When a four-year-old knows to ask Grandpa for a toy because “it’s not a lot of money for him,” it illustrates how important it is to teach your kids about money early on, probably earlier than you think.
“Parents should start speaking with their kids about money at the same time their kids learn to count, which is often at the pre-school age,” says Calvin Harris Jr., CPA and the senior vice president and chief financial officer at National Urban League. “Learning about money can match kids learning to count to ten and can naturally expand as their kids learn arithmetic and more math as they grow. Make financial literacy, and learning about money, part of their growth as they better understand numbers.”
Talking about money shouldn’t be a one-time chat.
“Talking about money should be a conversation that starts with the basics of counting to ten and becomes more comprehensive over time,” says Harris who outlines a few strategies below:
• Counting: “Use real money (coins or bills can work) as your preschooler learns to count to ten. Learning to count is how so many kids first are exposed to math and using money with your kids is a great way to combine counting and learning about math.”
• Spend “hard money” at the store: “Additionally, be sure to use “hard money” in the form of bills and coins at the store with your kids, instead of a credit card or cellphone. That helps them see how the money they used to count can also be used to purchase things.”
• Arithmetic: “As kids go from counting to arithmetic, incorporate addition, subtraction, multiplication, and division into what they learn about money. This is one of the foundations of financial literacy and learning about money should be incorporated at the same time your kids learn their math.”
• Start small and with an allowance: “One of the best ways for kids to learn about money, is to have their own money to manage. If possible, provide your kids with a small allowance to cover small treats you would typically buy for them. To help show them how critical money choices can be, make it clear that it is up to them whether they have the treat or not, and that you won’t be buying for them.”

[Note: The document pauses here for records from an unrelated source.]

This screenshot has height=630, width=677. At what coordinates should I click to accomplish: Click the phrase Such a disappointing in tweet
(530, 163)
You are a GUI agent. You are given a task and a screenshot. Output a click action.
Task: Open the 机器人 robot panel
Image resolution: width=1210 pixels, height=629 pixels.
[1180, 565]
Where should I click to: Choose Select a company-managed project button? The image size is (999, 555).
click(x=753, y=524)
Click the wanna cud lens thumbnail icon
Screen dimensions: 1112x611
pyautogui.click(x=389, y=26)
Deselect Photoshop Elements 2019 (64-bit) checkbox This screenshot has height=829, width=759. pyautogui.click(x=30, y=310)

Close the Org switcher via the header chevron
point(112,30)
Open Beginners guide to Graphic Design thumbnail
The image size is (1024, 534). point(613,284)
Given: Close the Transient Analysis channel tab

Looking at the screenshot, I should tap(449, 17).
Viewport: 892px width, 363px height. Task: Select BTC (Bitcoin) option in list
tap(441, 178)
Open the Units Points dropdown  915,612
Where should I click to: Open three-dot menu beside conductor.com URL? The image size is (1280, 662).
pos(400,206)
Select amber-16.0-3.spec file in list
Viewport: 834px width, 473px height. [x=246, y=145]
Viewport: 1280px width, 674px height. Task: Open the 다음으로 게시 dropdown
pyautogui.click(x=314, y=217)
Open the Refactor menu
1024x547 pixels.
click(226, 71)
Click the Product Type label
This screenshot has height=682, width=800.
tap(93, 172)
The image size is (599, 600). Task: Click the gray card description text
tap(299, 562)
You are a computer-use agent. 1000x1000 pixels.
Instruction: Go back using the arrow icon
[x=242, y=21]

• Technology and cards: “For many of us, spending money rare includes paper money or coins. And many games and media directed towards kids have ‘in game purchase’ that can quickly add up. So, it is critical to incorporate technology into financial literacy, showing your kids the varied ways that money can be received and spent.”
• Be a good example: “Most critically, financial literacy starts with the example you provide. No matter how well you follow the other tips above, your words to your kids will be undermined if you don’t set a good money management example for them. Make sure your money management lessons for your kids are consistent with your own actions.”
When did you teach your kids about money?